P.S. I know the Spanish compound _contra-Japón_ is also used.


----------



## perfavore

Qcumber said:


> *maka-Hapón* "pro-Japanese" Vs *lábang-Hapón* = hindì malìnaw ang salitàng itò or *lában-sa-Hapón* "anti-Japanese"?
> 
> P.S. I know the Spanish compound _contra-Japón kòntra-Hapòn_ is also used.


----------



## Qcumber

Thanks a lot perfavore.


----------



## e.ma

Qcumber said:


> P.S. I know the Spanish compound _contra-Japón_ is also used.

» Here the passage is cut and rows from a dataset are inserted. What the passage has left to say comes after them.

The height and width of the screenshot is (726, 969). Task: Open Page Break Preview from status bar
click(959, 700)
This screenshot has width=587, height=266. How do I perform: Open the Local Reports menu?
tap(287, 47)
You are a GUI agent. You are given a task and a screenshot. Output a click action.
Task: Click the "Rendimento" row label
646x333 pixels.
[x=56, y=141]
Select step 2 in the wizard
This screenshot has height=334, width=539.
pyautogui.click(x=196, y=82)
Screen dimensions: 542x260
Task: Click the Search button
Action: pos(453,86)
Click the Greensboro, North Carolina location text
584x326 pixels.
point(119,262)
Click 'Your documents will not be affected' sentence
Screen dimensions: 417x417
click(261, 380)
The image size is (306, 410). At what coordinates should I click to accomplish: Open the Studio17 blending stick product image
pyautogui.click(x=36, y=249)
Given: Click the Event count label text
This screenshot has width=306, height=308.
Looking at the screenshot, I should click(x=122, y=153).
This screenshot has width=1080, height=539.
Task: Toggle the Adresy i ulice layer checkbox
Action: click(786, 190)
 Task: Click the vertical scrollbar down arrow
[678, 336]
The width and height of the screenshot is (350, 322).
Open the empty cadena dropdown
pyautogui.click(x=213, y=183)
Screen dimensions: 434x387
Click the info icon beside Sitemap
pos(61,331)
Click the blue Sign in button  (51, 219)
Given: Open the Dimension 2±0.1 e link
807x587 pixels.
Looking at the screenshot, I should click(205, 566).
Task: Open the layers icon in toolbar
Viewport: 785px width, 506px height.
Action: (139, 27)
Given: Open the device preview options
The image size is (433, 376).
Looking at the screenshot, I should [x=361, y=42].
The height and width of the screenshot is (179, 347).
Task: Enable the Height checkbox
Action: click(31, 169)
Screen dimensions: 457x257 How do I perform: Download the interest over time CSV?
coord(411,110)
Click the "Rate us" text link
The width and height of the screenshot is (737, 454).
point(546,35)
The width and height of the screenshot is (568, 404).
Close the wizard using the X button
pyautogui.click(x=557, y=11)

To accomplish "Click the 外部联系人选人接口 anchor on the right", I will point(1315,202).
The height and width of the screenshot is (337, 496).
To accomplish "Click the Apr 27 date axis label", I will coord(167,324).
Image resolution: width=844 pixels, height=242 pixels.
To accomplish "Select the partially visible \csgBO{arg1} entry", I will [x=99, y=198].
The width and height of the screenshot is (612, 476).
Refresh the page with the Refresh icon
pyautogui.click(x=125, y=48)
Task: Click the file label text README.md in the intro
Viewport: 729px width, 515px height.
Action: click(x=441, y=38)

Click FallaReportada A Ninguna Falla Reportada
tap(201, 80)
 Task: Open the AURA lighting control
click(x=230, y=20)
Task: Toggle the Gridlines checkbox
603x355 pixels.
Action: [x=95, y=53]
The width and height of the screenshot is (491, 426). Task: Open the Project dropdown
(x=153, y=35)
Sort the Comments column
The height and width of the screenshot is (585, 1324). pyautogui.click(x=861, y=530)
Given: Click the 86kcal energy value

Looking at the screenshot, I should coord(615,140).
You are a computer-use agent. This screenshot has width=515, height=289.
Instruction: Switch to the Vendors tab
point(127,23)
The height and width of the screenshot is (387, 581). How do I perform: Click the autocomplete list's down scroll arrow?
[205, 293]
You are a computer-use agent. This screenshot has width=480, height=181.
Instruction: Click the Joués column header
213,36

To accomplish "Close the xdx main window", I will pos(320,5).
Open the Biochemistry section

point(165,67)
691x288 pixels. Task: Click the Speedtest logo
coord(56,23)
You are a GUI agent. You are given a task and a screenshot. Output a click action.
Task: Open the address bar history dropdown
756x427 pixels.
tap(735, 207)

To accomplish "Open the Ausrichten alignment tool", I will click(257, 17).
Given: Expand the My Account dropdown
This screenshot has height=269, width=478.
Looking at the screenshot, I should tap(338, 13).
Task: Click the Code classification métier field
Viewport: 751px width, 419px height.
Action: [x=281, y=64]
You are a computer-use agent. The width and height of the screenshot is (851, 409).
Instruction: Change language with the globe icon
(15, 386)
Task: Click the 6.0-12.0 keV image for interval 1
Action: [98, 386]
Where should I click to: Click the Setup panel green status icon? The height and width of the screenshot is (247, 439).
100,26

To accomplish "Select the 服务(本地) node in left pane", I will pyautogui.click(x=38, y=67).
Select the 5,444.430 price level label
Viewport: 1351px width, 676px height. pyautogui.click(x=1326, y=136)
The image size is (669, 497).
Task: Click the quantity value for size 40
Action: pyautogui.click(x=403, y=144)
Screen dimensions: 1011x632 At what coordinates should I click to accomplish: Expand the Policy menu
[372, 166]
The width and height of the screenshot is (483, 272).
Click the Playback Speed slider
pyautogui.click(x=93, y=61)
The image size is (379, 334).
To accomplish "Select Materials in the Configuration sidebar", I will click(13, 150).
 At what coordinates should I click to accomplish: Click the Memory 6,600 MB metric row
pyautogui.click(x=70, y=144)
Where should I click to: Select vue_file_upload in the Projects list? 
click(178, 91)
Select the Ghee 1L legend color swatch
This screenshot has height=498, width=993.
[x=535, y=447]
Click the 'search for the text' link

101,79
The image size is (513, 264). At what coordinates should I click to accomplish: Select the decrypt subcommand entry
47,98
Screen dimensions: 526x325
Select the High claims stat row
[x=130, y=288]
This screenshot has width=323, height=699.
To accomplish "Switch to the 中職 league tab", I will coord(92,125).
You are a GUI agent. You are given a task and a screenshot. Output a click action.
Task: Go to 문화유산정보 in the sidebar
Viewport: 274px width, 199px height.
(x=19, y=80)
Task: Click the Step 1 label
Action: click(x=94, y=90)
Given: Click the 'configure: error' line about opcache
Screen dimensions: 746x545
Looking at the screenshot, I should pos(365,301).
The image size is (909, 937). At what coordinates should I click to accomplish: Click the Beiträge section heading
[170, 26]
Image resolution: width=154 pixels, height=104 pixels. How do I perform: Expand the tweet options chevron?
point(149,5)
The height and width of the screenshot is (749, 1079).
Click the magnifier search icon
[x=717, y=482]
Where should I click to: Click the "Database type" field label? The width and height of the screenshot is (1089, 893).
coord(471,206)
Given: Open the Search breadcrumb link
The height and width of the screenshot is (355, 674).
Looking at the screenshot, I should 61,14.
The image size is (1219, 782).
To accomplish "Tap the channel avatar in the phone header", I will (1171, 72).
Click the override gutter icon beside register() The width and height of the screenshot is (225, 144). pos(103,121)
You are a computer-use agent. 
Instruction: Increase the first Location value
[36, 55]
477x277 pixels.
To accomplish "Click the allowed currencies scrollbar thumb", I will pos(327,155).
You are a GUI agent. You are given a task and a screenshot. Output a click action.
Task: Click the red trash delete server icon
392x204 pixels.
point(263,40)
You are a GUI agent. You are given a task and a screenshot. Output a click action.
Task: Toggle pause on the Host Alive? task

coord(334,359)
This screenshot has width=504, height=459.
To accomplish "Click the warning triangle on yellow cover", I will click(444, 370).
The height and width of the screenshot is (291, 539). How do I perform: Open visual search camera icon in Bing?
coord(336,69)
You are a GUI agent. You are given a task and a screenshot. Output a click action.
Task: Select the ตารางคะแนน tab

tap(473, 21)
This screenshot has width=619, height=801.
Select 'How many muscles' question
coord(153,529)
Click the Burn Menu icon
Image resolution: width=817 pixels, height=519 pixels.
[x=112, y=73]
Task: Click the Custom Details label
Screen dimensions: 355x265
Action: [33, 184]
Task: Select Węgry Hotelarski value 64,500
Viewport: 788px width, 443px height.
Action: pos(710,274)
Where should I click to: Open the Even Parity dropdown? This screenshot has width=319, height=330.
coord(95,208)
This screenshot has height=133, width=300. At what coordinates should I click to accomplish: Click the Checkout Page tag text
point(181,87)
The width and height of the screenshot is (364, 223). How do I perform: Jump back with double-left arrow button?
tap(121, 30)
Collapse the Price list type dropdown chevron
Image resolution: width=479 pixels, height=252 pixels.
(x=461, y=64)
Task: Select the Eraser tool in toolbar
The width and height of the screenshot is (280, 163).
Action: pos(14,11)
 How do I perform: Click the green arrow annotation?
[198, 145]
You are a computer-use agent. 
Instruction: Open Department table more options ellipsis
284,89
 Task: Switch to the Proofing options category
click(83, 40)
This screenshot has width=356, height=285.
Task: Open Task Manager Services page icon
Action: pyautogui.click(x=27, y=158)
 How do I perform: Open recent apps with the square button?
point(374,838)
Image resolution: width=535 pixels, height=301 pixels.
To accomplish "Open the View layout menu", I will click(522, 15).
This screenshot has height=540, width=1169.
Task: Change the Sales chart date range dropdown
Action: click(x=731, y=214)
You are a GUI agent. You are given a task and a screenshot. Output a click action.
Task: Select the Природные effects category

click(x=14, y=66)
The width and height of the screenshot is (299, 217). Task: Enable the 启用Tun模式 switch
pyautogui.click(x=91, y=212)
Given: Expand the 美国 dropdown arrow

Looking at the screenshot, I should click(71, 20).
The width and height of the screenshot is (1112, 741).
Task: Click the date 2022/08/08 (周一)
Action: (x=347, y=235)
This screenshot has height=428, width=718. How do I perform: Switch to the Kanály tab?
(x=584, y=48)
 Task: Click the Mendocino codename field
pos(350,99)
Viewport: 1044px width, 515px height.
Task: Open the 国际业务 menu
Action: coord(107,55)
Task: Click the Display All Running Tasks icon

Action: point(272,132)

Excuse me, I feel curious; you mean this Spanish compound is used in Tagalog?


----------



## Cracker Jack

e.ma said:


> Excuse me, I feel curious; you mean this Spanish compound is used in Tagalog?


 
You bet it is, e.ma.  As in contrapartido, or anything that advocates opposition against used the prefix contra.


----------



## e.ma

Thank you, Cracker Jack.

This makes me feel that you didn't have an "opposition" concept before knowing Spanish people? (so sorry)


----------



## Cracker Jack

Of course there was, however the Spanish version was incorporated to the vocabulary after the conquest and has been adopted until now.  In Tagalog, contra can also be translated as tutol, or di sang-ayon.


----------



## e.ma

Thank you, Cracker Jack, that makes me feel much better


----------